# 2012 Trek Madone photos!



## krtassoc (Sep 23, 2005)

2012 Trek Madone photos:

http://www.ciclonline.com/foto-gallery/category/210-trek-madone-2013.html

http://velonews.competitor.com/2012/04/news/andy-schleck-i-will-be-ready-for-the-ardennes_213324


----------



## Rob (Mar 3, 2004)

Wrong velonews link...


----------



## Hottody (Mar 31, 2012)

Nice...thank you for sharing the info!


----------



## AlphaDogCycling (Sep 18, 2011)

Nice slideshow, but this is the Domane, and not the new Madone.
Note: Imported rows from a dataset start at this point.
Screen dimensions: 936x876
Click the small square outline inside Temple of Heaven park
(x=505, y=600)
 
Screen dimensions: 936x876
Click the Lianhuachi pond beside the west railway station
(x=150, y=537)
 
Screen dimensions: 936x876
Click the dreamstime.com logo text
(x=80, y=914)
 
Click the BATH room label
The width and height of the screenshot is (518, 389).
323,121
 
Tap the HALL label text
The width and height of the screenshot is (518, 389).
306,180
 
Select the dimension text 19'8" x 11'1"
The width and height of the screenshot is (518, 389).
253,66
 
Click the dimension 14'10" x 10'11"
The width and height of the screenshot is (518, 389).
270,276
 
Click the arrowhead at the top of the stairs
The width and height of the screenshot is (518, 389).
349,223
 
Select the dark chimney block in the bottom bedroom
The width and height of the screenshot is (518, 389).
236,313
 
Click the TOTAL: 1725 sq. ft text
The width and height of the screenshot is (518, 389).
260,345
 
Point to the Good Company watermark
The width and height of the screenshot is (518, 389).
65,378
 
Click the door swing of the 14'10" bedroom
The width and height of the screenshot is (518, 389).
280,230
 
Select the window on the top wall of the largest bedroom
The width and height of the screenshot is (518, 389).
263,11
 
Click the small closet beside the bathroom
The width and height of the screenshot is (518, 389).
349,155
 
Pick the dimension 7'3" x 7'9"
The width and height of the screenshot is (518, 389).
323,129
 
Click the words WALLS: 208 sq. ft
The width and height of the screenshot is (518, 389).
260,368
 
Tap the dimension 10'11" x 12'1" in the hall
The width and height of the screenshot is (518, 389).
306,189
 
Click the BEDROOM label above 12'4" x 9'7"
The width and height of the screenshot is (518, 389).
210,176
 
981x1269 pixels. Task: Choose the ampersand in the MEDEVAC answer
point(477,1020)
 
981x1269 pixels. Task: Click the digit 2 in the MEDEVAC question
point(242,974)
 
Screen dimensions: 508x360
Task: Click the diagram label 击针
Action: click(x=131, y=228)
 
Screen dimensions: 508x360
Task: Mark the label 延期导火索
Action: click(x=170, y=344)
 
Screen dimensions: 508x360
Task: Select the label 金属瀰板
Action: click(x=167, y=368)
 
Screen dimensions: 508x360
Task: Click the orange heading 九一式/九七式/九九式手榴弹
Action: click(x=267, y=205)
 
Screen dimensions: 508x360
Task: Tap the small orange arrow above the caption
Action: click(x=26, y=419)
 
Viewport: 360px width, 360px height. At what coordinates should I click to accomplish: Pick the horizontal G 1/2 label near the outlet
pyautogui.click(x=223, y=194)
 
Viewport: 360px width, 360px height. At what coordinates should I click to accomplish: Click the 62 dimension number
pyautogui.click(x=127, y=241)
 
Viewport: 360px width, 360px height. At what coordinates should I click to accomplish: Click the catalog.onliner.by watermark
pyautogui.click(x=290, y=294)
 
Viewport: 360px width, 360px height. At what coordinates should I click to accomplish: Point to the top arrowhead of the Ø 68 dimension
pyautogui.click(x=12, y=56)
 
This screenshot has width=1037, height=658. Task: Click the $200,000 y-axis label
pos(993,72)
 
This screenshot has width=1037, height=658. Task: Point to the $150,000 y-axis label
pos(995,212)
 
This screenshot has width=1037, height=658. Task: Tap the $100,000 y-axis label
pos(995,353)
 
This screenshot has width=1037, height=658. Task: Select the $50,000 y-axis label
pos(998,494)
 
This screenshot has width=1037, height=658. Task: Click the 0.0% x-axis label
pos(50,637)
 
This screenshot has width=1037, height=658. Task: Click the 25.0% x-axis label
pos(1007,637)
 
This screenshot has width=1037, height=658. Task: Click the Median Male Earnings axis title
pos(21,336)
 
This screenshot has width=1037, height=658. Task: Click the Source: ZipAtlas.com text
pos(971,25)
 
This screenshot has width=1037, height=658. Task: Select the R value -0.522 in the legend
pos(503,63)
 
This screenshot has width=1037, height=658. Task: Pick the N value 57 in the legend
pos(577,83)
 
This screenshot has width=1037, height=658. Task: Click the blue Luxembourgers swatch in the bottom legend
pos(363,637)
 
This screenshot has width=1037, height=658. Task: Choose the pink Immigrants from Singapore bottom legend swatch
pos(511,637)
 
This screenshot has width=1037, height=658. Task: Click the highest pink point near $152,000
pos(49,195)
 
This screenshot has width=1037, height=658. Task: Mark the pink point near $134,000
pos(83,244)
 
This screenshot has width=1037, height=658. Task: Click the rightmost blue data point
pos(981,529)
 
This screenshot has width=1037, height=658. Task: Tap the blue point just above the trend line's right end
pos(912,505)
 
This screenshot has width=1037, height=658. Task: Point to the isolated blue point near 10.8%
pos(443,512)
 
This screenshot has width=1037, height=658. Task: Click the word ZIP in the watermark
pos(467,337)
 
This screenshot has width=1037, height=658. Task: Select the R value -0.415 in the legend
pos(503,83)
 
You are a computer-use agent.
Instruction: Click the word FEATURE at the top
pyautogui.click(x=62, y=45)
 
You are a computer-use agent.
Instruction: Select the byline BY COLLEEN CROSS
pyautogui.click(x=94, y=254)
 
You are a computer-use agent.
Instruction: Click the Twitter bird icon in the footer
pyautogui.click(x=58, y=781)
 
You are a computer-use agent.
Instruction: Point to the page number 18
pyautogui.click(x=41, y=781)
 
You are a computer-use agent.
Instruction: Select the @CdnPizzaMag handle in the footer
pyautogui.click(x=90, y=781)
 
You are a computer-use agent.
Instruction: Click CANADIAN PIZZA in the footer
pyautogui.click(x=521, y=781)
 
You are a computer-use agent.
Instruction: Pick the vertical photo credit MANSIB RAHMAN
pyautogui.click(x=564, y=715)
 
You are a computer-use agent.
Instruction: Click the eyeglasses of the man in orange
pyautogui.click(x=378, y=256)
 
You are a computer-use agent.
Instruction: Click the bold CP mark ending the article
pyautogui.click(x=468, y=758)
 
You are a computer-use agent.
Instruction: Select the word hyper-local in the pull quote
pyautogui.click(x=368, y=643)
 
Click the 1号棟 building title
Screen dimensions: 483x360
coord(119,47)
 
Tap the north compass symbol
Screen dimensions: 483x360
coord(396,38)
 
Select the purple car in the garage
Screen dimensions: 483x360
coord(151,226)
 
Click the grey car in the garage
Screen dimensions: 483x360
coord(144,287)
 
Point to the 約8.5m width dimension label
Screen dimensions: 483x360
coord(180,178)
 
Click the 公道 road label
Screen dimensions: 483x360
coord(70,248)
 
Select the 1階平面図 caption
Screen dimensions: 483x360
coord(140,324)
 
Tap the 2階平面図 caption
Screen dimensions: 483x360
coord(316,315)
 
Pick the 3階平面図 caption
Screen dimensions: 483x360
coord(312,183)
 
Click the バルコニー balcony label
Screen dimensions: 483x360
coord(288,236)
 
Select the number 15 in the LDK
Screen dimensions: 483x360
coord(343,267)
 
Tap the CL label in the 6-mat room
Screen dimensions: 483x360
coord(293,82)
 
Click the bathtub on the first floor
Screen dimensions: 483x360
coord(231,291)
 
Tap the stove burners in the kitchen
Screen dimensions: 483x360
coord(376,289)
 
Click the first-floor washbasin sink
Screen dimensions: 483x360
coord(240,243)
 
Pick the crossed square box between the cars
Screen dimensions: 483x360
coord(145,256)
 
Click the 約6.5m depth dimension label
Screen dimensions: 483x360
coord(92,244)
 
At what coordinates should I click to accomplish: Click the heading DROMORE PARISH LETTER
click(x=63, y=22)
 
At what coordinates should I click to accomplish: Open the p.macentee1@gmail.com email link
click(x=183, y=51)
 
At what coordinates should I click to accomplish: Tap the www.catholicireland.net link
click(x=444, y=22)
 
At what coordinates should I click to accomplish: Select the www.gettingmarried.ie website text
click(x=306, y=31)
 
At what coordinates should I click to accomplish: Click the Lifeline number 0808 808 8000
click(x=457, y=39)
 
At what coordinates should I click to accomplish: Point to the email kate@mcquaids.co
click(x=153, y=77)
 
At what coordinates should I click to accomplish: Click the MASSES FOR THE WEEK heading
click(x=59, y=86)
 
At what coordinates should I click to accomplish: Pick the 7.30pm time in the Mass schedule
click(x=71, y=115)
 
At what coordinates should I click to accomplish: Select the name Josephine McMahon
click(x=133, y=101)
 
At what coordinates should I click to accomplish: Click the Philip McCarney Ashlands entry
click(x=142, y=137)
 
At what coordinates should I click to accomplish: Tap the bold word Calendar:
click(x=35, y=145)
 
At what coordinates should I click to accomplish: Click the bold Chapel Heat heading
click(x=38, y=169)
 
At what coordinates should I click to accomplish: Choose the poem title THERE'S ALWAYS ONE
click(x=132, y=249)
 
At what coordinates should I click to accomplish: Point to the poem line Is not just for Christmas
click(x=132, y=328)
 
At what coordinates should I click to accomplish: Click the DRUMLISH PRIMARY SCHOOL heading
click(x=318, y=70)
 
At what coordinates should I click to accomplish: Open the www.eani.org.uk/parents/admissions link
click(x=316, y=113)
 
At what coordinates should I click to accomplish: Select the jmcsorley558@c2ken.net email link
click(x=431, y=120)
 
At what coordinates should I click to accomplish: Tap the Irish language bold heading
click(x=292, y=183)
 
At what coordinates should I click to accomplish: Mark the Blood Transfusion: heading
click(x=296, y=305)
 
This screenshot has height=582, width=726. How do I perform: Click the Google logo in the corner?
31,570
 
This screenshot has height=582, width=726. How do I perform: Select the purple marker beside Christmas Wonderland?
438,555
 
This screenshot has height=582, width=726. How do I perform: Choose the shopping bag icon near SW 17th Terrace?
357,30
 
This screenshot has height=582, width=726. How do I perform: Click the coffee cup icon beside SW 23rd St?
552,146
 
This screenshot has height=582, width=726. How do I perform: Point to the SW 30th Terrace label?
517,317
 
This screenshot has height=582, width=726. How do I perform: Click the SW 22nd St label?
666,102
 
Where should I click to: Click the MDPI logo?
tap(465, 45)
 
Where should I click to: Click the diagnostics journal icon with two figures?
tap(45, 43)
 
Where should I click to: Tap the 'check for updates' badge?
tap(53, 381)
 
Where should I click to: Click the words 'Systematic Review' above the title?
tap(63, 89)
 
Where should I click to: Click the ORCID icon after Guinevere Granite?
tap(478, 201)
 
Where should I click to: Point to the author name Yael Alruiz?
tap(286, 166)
The front front / seat cluster areas are dead give aways.


----------



## Hooger (Dec 25, 2011)

exact,that is the domane,the new madone in june


----------



## krtassoc (Sep 23, 2005)

I believe that if you look very closely you will see that it 'is not' the new Domane but indeed...the 2013 Madone!


----------



## AlphaDogCycling (Sep 18, 2011)

@krtassoc,

What leads you to believe this is the new Madone, and not the Domane?

This picture clearly shows the split seat stay suspension.

While this picture shows the longer rake on the front fork and the characteristic Domane "reversed" front drop-outs


----------



## 202cycle (Sep 13, 2011)

http://www.ciclonline.com/foto-gallery/210-trek-madone-2013/detail/1226-trek-madone-2013-1.html

the bike in the foreground is the 2012 Madone, background 2012 Domane.


----------



## cxwrench (Nov 9, 2004)

krtassoc said:


> I believe that if you look very closely you will see that it 'is not' the new Domane but indeed...the 2013 Madone!


wrong...


----------



## 202cycle (Sep 13, 2011)

Wrong is right. I can't imagine why the 2013 Madone would not use the new cable routing. I can clearly see the pinned joint on the bike in the background. Nothing new to see here.


----------